▶ _Source material_
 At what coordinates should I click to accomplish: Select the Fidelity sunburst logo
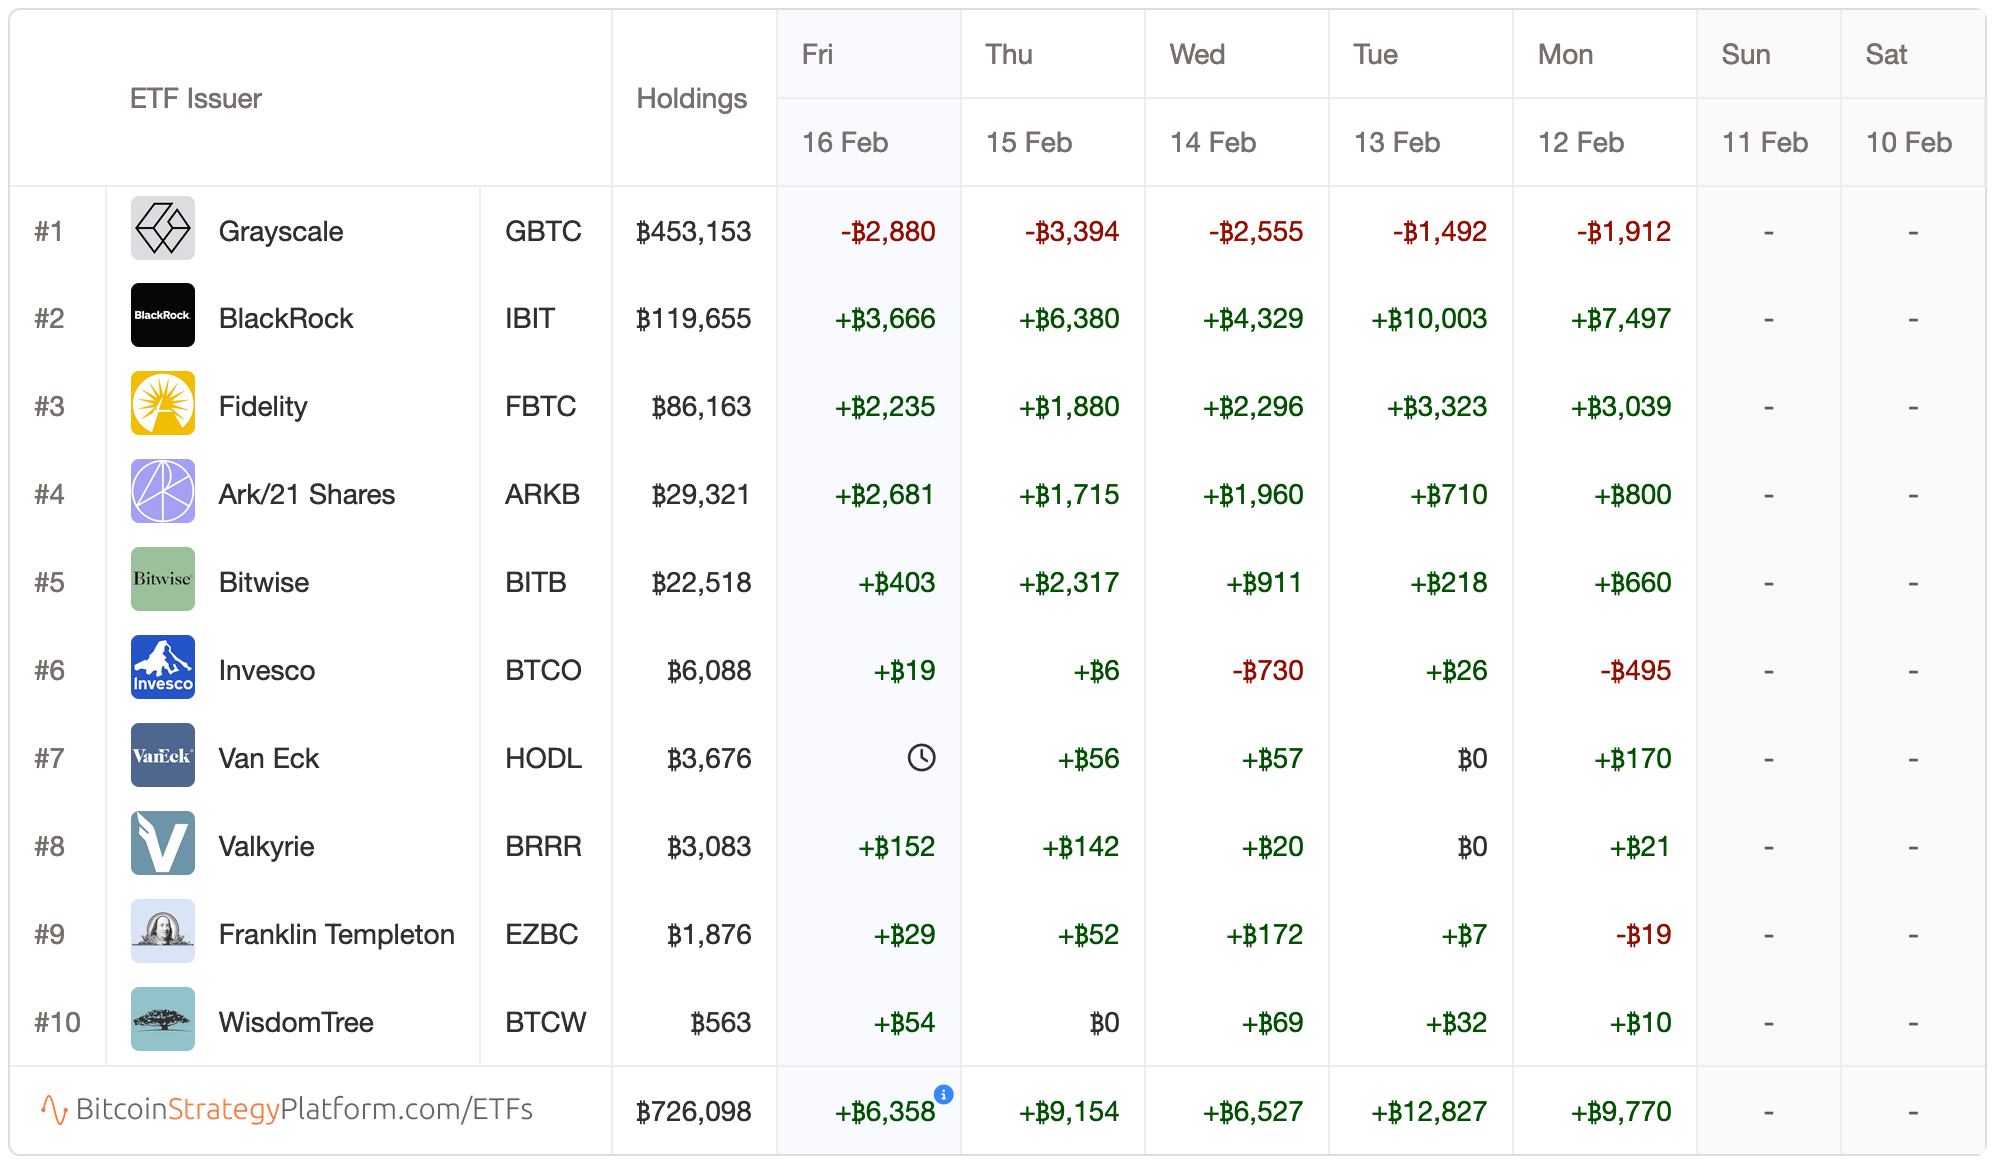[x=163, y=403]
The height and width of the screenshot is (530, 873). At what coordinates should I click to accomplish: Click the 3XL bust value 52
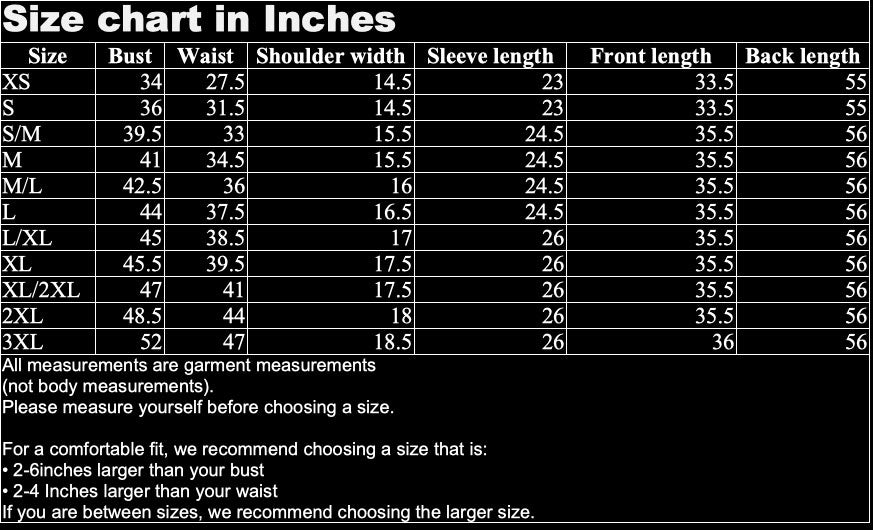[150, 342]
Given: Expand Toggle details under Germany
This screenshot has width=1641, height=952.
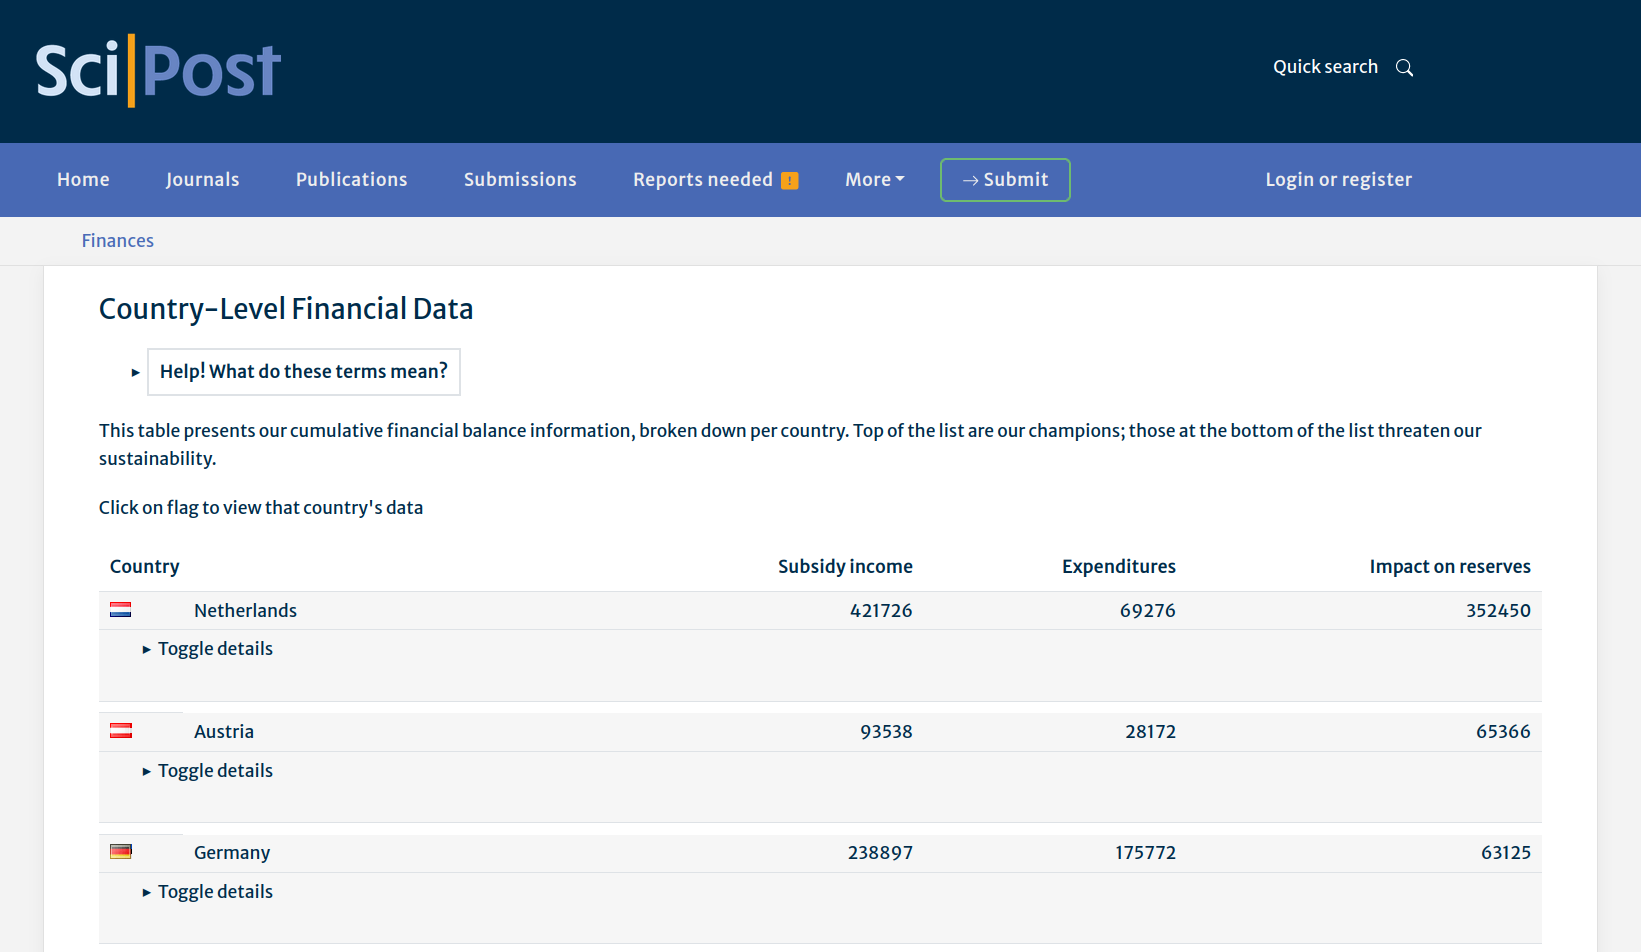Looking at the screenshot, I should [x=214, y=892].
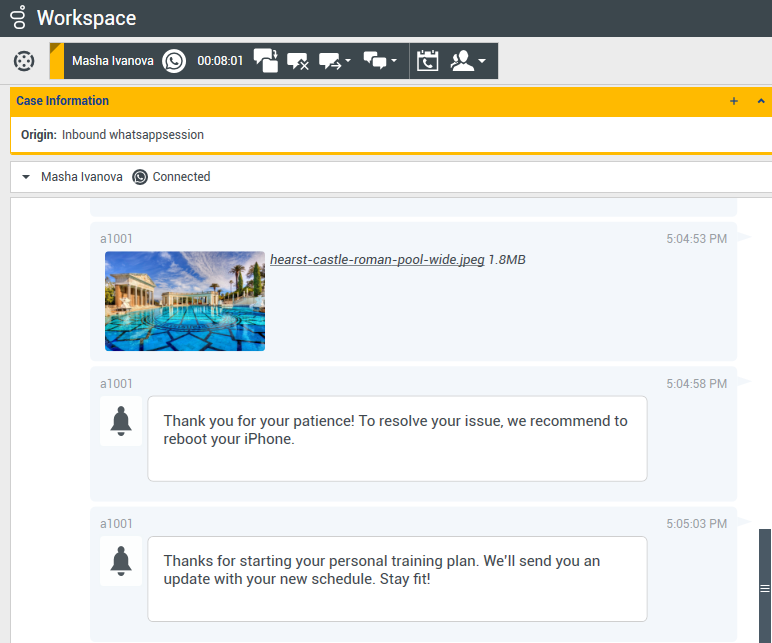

▶ _Work request_
With the pictures removed, copy the data above word for word.

▶ _Response area_
 At what coordinates should I click to accomplish: Select the Fidelity sunburst logo
[x=163, y=403]
The height and width of the screenshot is (530, 873). At what coordinates should I click to accomplish: Click the 3XL bust value 52
[150, 342]
Given: Expand Toggle details under Germany
This screenshot has width=1641, height=952.
Looking at the screenshot, I should [x=214, y=892].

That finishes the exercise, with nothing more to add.